I was already refusing to eat them.

------
tslug
What I don't recommend is going through programming exercises on the web,
which seems to be a popular path that usually ends in stall-out.

Whether young or old, I think it's important that the person start by asking
themselves what they would like a computer to do for them. From there, you can
start to bite off small pieces of the challenge, slowly making progress
towards something they actually care about.

------
kpil
A good question, but unfortunately no answers.

The statement - "Nobody becomes a software engineer because they love writing
code" \- is definitely wrong and it's a bit sad that the author isn't enjoying
the magical act of crafting complex machinery out of nothing.

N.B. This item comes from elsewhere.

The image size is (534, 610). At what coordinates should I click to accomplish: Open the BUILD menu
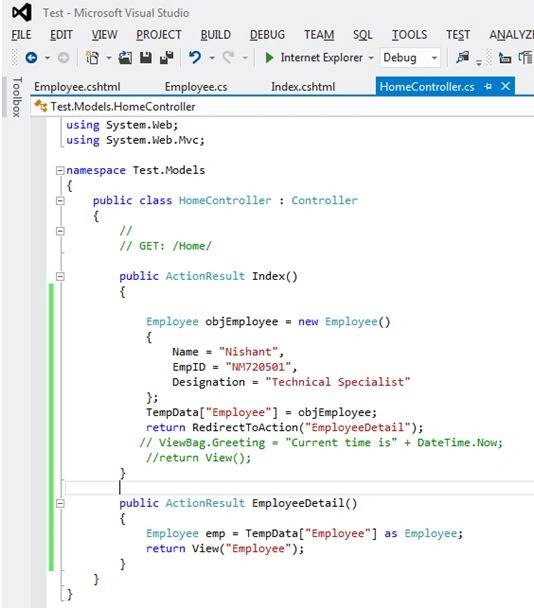215,35
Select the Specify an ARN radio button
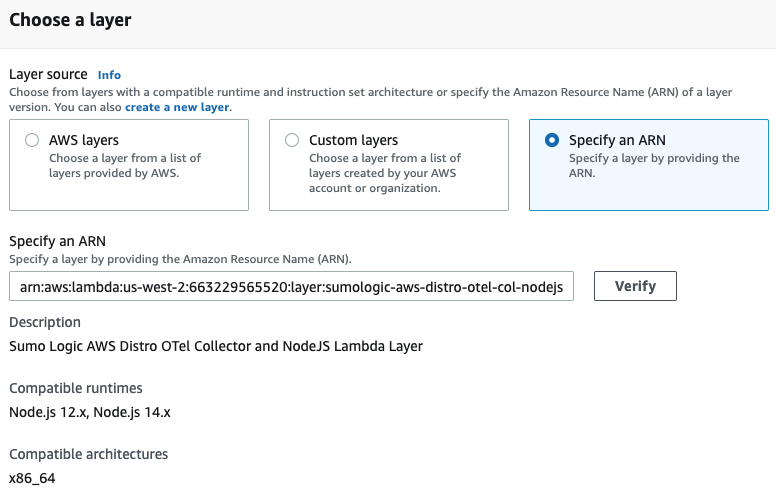776x498 pixels. tap(552, 141)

A lot of people enjoy exactly that, and don't really care for the end-product,
although I have to say that really good programmers enjoy coding as much as
they are interested in the goal.

------
naasking
Computer science can be applied to nearly every subject in which they're
already interested. That's your gateway.

------
timmysaw
Scratch.mit.edu by MIT is a great introductory vehicle. They can play and
share games that they or their friends have created. And then take games they
like and change how they work.

Fantastic!

------
type0
Start some microcontroller project with your kind that makes something cool
using micropython or with C.H.I.P. make some Lua games.

------
crazy5sheep
Maybe try some of those programmable toys, like LEGO NXT or simpler ones like
Sphero?